_Task requirements_
Copy the rows from the beginning up to and including the line with "Looking at the screenshot, I should pos(136,236).", substituting "GUI assistant" for each "GUI agent" and leaving everything else unchanged.

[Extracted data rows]
☆ ☆ ☆ ☆ ☆
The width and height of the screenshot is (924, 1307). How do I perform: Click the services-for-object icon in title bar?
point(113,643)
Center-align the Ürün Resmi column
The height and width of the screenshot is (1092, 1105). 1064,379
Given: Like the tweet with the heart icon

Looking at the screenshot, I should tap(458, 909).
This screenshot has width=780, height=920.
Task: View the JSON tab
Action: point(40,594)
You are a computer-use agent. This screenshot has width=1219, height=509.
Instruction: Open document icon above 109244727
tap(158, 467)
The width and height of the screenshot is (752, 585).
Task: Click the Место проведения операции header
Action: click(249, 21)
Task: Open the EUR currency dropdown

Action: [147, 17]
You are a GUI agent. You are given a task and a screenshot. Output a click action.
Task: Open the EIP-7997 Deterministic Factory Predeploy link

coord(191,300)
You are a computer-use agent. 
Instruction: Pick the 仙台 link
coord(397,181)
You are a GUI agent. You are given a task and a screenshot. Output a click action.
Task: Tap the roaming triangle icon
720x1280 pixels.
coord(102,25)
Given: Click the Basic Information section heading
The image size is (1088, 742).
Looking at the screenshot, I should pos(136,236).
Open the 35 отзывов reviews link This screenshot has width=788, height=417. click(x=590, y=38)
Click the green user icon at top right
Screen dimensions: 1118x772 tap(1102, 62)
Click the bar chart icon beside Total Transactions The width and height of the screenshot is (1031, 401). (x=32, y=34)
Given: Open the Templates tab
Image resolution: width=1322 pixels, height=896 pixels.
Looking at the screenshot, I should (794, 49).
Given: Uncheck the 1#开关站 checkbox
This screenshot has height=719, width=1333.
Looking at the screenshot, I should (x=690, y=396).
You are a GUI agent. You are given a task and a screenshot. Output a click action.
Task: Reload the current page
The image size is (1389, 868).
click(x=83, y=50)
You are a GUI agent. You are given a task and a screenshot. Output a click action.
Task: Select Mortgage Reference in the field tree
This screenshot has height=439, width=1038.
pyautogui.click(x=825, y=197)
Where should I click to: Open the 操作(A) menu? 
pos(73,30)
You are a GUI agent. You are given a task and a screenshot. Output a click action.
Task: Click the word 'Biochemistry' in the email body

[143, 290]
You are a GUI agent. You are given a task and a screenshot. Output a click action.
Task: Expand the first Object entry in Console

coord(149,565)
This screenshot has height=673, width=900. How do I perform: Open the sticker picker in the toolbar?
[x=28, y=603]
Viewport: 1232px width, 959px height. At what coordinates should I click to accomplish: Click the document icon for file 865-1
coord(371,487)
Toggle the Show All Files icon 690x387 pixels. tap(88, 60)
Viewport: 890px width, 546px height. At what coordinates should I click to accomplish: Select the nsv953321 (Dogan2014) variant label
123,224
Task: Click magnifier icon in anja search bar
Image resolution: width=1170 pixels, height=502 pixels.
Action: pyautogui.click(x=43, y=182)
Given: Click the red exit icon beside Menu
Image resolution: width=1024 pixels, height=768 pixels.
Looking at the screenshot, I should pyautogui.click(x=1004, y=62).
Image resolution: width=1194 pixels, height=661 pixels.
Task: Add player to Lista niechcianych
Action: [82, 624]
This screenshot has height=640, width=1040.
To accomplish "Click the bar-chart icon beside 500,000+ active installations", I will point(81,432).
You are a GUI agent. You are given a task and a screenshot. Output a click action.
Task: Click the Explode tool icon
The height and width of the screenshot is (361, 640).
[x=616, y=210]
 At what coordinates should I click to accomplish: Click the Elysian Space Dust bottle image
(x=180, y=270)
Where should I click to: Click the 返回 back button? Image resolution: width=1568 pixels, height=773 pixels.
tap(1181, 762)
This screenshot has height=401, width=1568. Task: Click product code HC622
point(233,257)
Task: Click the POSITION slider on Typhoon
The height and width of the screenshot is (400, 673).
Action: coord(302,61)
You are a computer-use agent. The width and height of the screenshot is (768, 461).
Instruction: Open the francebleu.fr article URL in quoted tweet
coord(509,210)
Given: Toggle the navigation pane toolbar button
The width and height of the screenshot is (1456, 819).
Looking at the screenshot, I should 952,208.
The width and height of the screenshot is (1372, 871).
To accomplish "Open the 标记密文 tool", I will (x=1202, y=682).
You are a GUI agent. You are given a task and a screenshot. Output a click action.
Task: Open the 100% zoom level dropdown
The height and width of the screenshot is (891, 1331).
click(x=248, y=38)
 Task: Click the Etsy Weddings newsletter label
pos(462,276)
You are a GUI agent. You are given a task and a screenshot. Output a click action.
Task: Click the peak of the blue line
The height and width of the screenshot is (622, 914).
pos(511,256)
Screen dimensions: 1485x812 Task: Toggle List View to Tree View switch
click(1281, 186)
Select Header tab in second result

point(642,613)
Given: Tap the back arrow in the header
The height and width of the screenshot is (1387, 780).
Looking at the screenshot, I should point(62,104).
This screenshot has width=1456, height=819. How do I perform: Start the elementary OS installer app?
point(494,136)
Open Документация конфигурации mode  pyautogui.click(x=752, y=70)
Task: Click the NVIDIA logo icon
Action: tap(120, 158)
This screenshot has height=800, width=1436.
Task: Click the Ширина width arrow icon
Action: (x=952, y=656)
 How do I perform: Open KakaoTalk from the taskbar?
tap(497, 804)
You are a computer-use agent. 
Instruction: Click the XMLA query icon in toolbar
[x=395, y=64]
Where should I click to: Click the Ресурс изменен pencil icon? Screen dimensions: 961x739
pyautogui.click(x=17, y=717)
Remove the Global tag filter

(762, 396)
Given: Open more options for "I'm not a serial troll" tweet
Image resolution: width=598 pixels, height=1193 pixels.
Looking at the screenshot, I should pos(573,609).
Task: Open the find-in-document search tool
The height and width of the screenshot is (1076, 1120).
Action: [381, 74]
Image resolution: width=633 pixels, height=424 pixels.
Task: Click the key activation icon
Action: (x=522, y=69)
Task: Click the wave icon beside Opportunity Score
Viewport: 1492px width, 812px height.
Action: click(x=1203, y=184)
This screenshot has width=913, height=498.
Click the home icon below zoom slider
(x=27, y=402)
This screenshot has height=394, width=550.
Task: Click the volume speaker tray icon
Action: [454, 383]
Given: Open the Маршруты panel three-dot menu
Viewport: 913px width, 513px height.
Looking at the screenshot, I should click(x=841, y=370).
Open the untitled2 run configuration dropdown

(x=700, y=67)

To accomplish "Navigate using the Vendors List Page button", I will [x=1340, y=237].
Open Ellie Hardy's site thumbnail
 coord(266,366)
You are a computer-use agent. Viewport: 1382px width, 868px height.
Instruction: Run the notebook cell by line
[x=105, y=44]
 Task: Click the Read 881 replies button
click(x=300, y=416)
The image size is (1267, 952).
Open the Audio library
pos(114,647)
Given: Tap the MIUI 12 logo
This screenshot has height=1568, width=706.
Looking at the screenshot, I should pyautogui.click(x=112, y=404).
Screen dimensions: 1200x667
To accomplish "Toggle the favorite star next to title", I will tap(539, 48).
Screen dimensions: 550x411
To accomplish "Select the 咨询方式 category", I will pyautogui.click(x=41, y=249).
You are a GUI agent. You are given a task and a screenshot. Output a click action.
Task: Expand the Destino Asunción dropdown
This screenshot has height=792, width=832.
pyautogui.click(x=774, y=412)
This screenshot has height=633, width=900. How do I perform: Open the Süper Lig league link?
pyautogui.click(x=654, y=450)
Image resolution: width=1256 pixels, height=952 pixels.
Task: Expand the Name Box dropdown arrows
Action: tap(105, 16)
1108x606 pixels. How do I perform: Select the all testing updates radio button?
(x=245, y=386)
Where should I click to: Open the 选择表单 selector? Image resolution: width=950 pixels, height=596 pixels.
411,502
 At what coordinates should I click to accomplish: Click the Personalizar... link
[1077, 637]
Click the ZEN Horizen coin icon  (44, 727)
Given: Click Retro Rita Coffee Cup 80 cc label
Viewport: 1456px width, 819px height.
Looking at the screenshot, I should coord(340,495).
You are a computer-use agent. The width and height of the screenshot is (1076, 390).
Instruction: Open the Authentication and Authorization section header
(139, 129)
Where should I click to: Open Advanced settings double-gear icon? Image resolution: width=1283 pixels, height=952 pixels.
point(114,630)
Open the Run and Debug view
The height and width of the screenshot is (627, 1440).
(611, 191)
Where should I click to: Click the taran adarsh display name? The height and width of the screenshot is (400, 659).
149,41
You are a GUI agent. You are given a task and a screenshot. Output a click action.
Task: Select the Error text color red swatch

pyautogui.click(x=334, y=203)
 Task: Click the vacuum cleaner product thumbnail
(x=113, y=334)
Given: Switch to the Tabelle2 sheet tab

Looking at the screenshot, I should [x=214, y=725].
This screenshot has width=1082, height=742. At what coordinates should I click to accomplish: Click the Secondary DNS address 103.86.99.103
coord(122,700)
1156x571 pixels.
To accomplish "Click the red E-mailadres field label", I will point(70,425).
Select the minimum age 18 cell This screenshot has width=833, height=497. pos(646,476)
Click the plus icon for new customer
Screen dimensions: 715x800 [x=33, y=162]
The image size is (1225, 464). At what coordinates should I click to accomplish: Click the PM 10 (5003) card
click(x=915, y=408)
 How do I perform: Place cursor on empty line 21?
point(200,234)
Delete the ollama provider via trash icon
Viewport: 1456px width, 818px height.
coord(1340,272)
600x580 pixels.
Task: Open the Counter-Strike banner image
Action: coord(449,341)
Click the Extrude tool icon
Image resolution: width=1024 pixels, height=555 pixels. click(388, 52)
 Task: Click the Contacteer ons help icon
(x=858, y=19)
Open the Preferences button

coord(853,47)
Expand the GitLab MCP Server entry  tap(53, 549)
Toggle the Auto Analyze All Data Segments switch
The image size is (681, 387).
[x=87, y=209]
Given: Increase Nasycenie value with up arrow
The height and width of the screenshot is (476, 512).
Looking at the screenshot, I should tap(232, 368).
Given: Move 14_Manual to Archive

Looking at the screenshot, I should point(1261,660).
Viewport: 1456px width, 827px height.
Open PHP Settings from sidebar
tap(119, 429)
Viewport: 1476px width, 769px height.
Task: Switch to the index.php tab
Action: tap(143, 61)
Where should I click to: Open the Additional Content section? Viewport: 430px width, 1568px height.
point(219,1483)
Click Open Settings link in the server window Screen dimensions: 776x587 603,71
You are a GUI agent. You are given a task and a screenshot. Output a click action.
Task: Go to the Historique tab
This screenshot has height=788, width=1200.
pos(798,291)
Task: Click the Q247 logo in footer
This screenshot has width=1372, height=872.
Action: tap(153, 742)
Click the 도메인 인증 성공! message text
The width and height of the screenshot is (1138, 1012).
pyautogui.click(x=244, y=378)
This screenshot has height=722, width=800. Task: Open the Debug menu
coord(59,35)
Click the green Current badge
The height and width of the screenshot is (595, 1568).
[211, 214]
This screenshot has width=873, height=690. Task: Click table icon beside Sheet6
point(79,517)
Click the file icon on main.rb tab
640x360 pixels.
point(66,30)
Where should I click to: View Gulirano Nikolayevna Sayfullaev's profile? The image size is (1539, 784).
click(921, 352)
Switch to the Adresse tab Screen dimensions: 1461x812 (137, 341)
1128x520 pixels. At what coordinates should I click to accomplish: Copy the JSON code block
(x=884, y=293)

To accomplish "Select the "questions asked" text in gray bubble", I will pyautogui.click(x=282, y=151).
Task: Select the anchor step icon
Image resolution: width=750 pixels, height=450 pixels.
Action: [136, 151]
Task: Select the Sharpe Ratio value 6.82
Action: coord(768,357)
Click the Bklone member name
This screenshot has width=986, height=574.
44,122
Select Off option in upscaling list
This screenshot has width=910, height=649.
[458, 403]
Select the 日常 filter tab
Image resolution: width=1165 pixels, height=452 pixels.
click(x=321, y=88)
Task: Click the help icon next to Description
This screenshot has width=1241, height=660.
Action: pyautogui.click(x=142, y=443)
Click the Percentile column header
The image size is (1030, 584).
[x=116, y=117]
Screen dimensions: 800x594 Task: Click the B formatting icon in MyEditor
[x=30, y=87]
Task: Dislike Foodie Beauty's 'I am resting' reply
☆ ☆ ☆ ☆ ☆
_Result below_
The width and height of the screenshot is (924, 1307). How do I perform: Click the services-for-object icon in title bar?
point(113,643)
Center-align the Ürün Resmi column
The height and width of the screenshot is (1092, 1105). 1064,379
Given: Like the tweet with the heart icon

Looking at the screenshot, I should tap(458, 909).
This screenshot has width=780, height=920.
Task: View the JSON tab
Action: point(40,594)
You are a computer-use agent. This screenshot has width=1219, height=509.
Instruction: Open document icon above 109244727
tap(158, 467)
The width and height of the screenshot is (752, 585).
Task: Click the Место проведения операции header
Action: click(249, 21)
Task: Open the EUR currency dropdown

Action: [147, 17]
You are a GUI assistant. You are given a task and a screenshot. Output a click action.
Task: Open the EIP-7997 Deterministic Factory Predeploy link

coord(191,300)
You are a computer-use agent. 
Instruction: Pick the 仙台 link
coord(397,181)
You are a GUI assistant. You are given a task and a screenshot. Output a click action.
Task: Tap the roaming triangle icon
720x1280 pixels.
coord(102,25)
Given: Click the Basic Information section heading
The image size is (1088, 742).
Looking at the screenshot, I should pos(136,236).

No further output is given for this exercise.